An Entire Universe of Botched Reciprocity

  1. Laura Kipnis: “Among the cul-de-sacs of modern coupledom is that the intimacy you once craved with a beloved also requires ongoing proximity to another needy human’s most jaggedly uncensored self, which is likely to be exactly what ends up putting you off them. Their deepest selves turn out to be rigid, angry, lying, and petty; they’re a bottomless well of hurt wrapped in sarcasm. There’s such a thing as getting to know someone too well, knowledge which can, of course, be weaponized, not to mention transcribed for literary posterity.”

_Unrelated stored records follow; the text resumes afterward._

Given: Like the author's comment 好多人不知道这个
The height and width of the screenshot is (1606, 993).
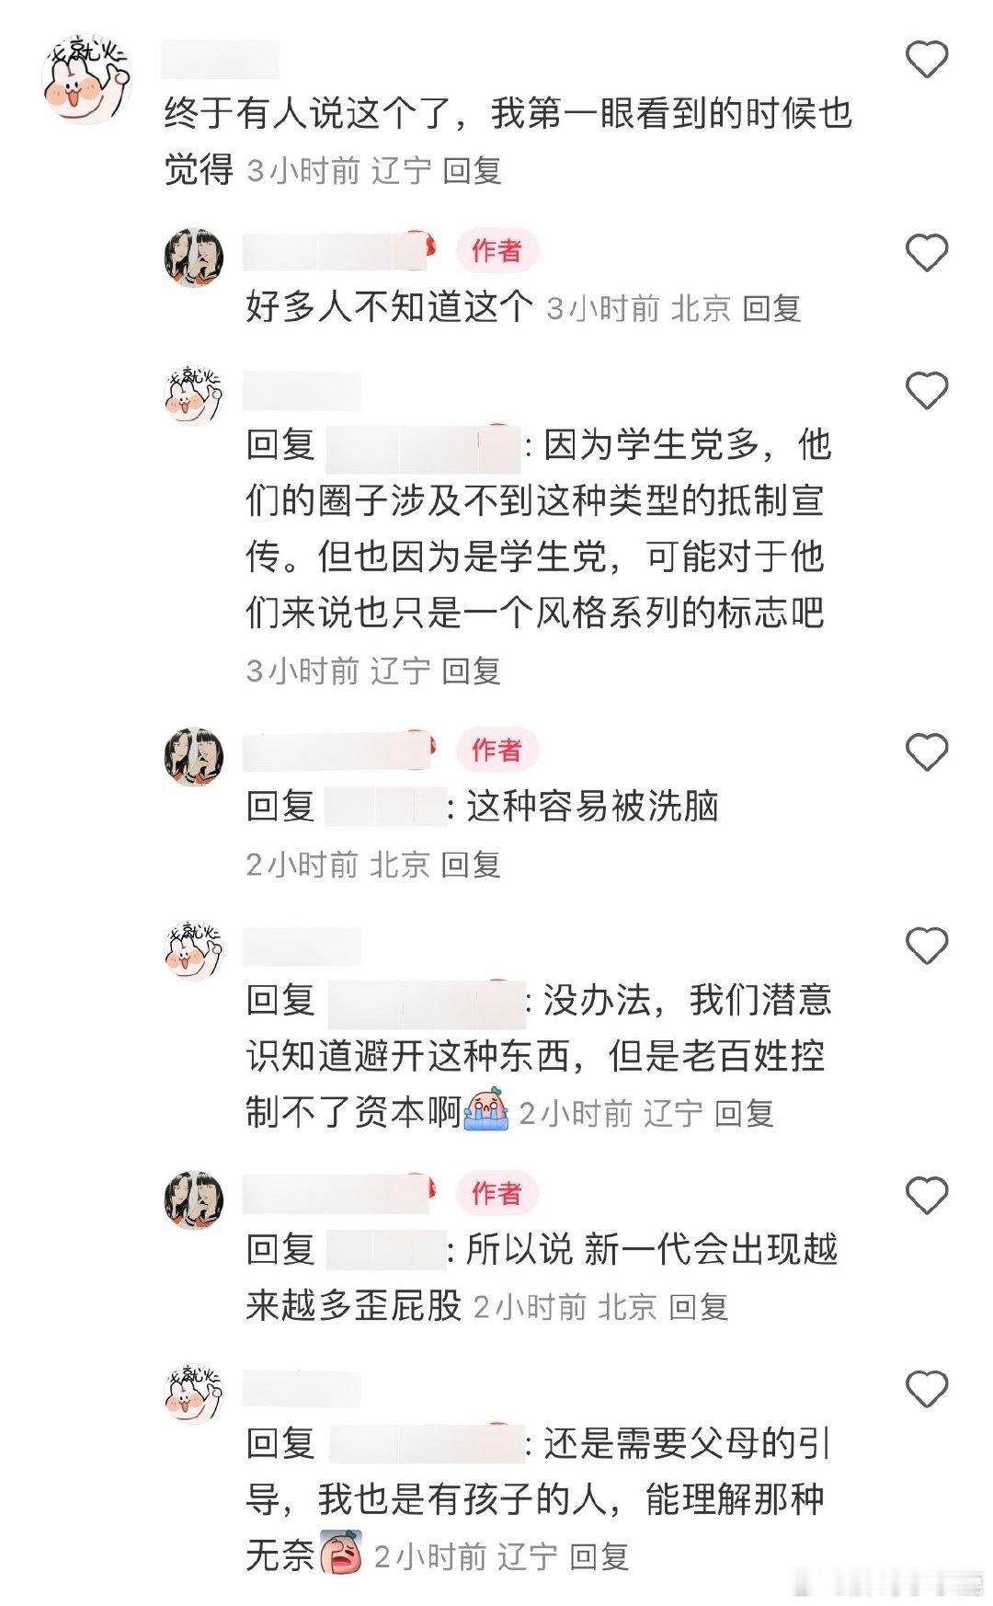Looking at the screenshot, I should coord(927,253).
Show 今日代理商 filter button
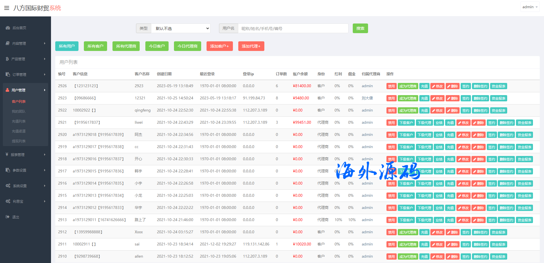Viewport: 544px width, 263px height. (x=187, y=46)
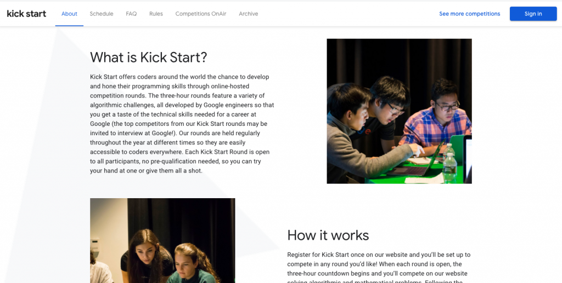Go to the FAQ tab
Image resolution: width=562 pixels, height=283 pixels.
[131, 14]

  2. Ronald Hutton: “Both Jews and Christians were noted for their extraordinary dislike of the human body and their aversion to its display. The Greek gymnasium in particular disgusted them. This makes it all the more remarkable that contemporary testimony strongly suggests that converts to Judaism were baptized nude and makes it absolutely certain that Christian baptism in the early churches was very much a reception into a mystery religion. The postulant had to prepare for two years and enter into an intensive period of fasting and prayer during the final seven weeks. The actual rite was a private one among a circle of initiates in which the postulant removed all his or her clothes, was anointed in holy oil and immersed in water and then dressed anew in white. It was directed that in the case of a woman, another female should do the anointing, which had to be at several points of the body. If there was no other woman available, however, the priest had to do it. There is a cautionary tale of a Palestinian monk called Conan the Bashful who had to baptize a particularly beautiful woman and could not find a female Christian to help him. He fled in panic, only to be intercepted by John the Baptist, come down from heaven, who helpfully signed his genitals with the cross three times and so made him permanently impotent. After that, he got on just fine with his job.”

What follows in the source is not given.